Saved entries:
☆ ☆ ☆ ☆

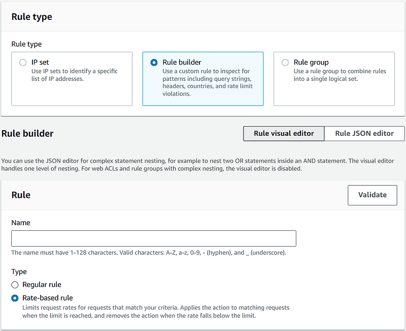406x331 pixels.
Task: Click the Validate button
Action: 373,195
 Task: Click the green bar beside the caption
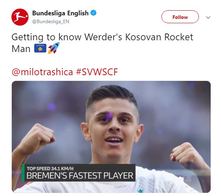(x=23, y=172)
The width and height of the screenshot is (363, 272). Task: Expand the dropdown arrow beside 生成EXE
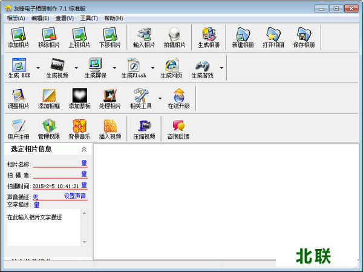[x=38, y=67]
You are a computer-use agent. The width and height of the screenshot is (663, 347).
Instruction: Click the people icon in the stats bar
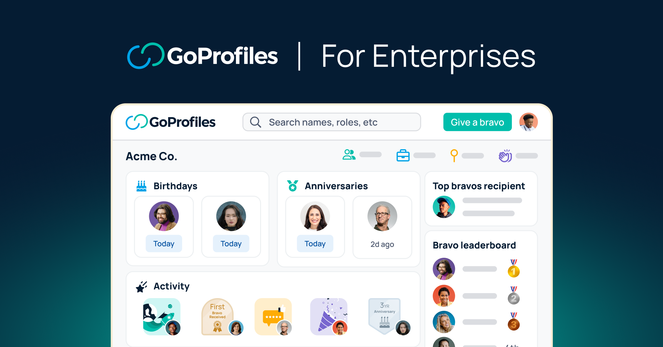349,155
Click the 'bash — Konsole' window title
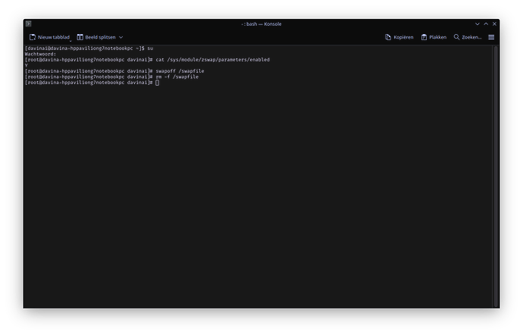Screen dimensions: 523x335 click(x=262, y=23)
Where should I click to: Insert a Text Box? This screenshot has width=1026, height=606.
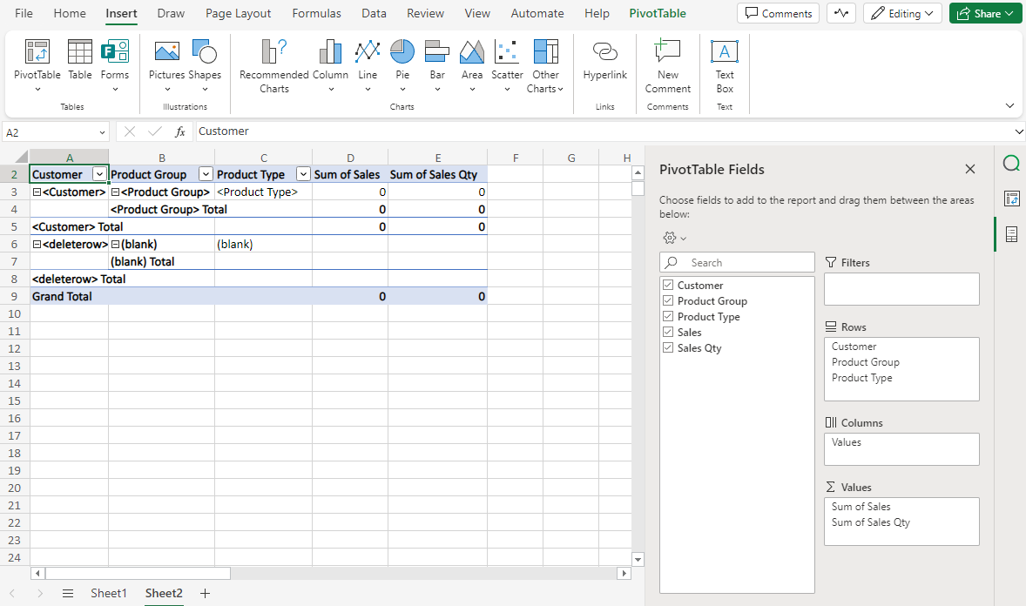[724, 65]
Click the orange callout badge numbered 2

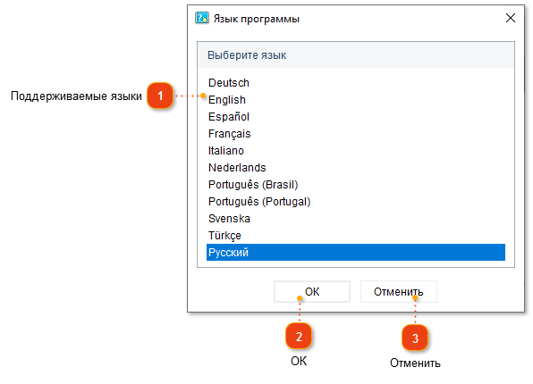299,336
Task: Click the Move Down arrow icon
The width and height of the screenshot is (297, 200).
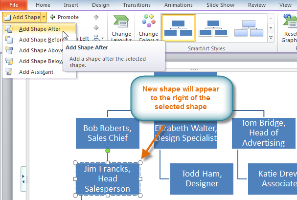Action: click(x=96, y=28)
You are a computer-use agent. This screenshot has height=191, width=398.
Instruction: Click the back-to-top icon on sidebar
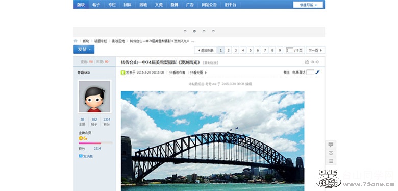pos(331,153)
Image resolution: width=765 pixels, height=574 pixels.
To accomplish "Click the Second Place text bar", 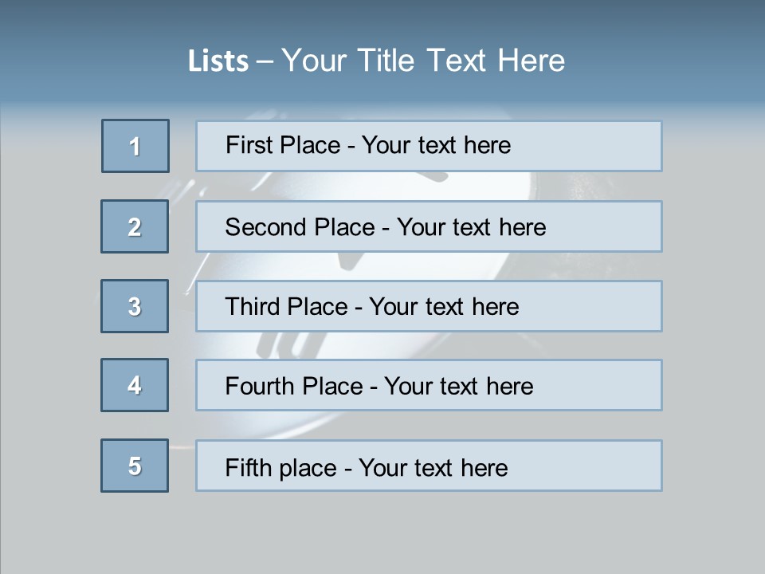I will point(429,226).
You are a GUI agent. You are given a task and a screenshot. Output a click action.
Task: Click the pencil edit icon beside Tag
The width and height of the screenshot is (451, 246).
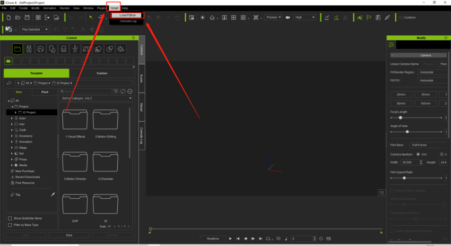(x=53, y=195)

☆ ☆ ☆ ☆

• Problem requirements: Each line above that includes the word "agent" is to be copied.

• Task answer:
You are a computer-use agent. The width and height of the screenshot is (663, 347).
You are a computer-use agent. This screenshot has height=191, width=398.
You are a GUI agent. You are given a task and a screenshot. Output a click action.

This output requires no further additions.